(Dataset excerpts)

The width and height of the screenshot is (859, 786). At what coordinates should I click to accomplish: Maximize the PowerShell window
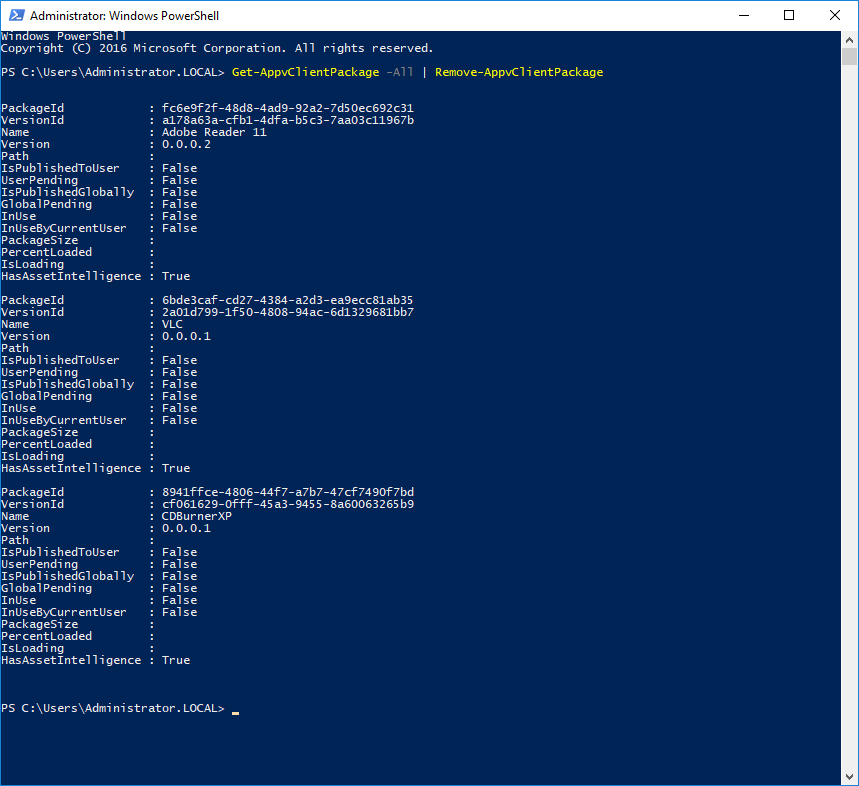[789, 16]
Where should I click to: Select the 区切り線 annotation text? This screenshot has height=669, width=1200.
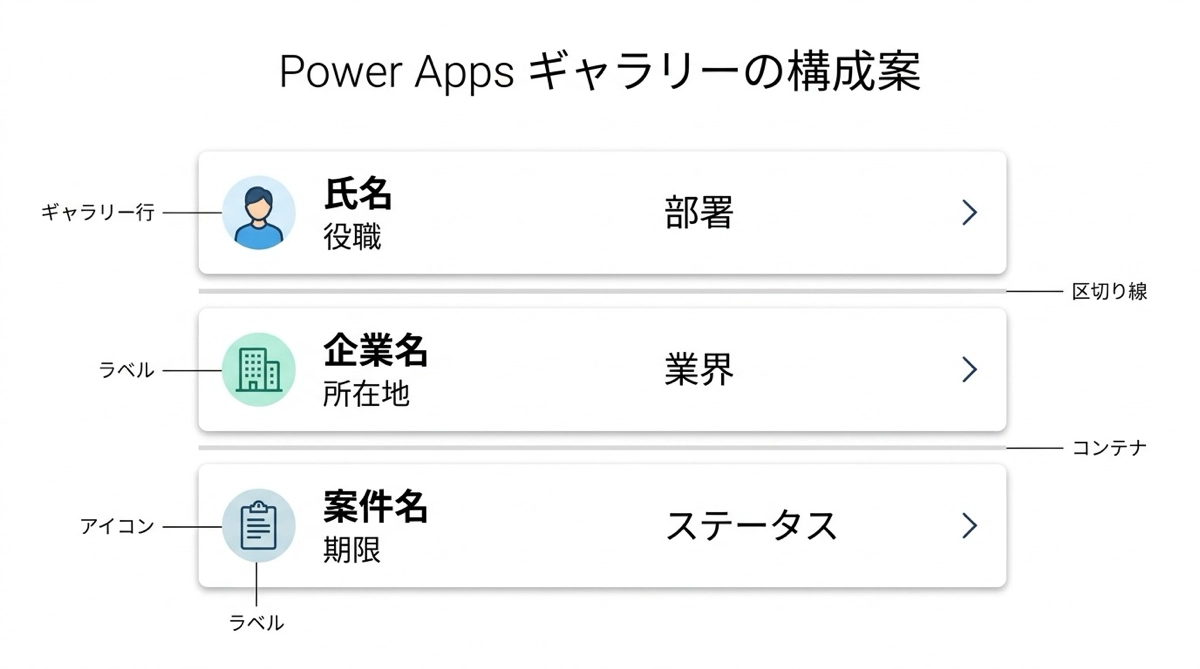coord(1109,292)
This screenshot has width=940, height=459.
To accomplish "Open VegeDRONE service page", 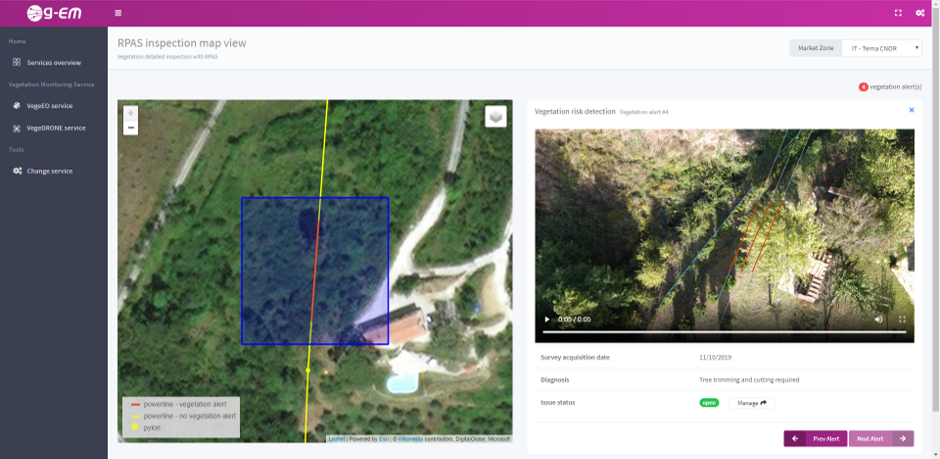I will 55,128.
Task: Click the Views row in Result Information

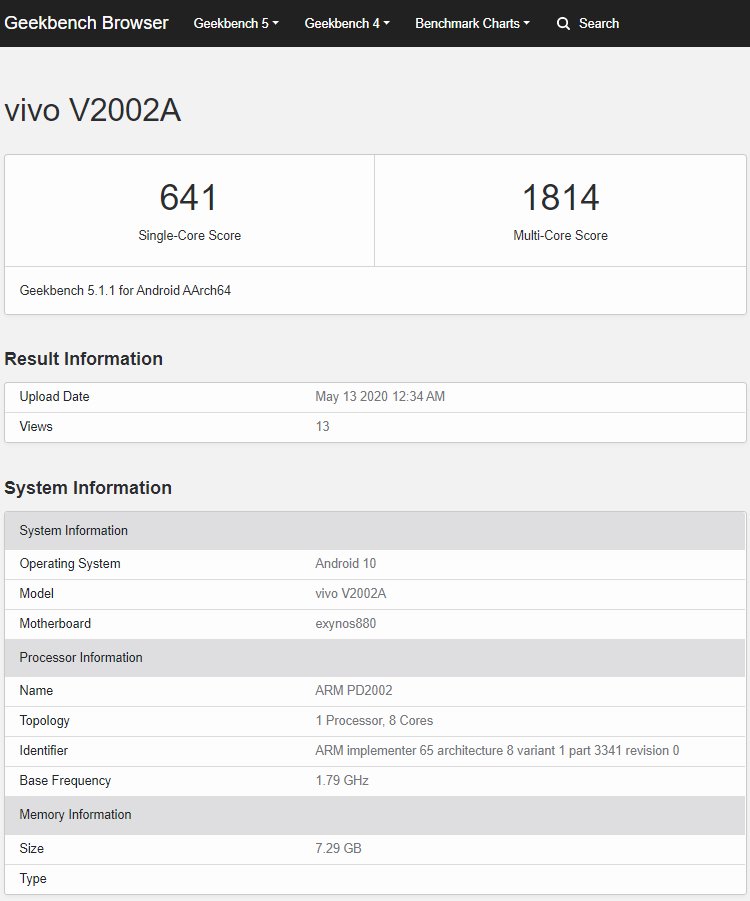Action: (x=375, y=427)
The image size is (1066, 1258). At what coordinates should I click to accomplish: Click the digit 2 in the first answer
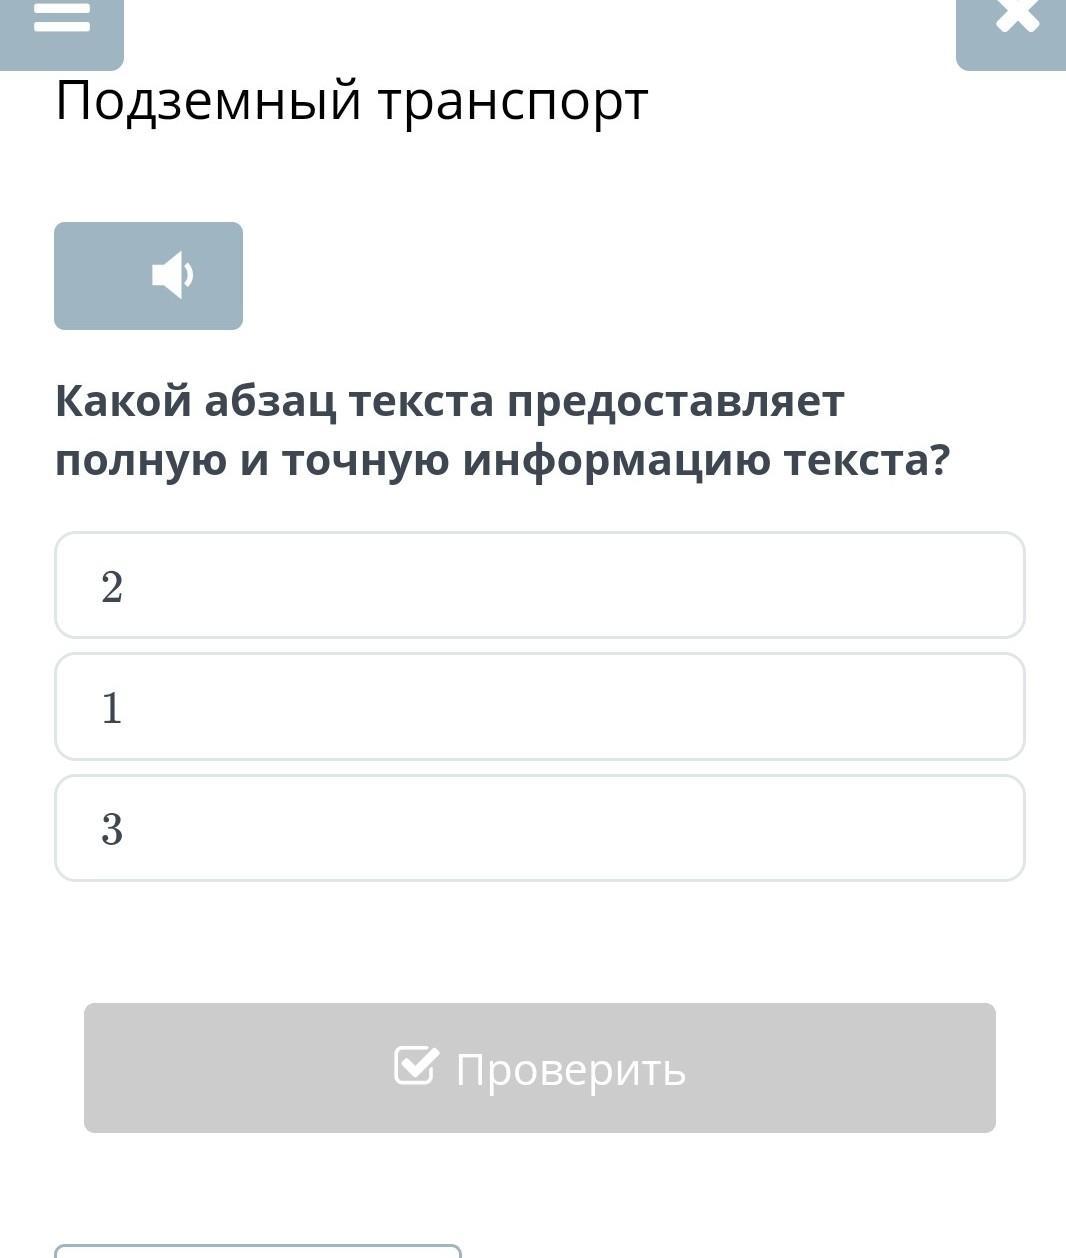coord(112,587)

(End Dataset excerpts)

Task brief:
The output is the lines from the start of the data above through the line containing "This screenshot has width=940, height=459.", unchanged, with any picture left out.

Output for this exercise:
The width and height of the screenshot is (859, 786). At what coordinates should I click to accomplish: Maximize the PowerShell window
[789, 16]
Where should I click to: Select the 区切り線 annotation text? This screenshot has height=669, width=1200.
coord(1109,292)
This screenshot has width=940, height=459.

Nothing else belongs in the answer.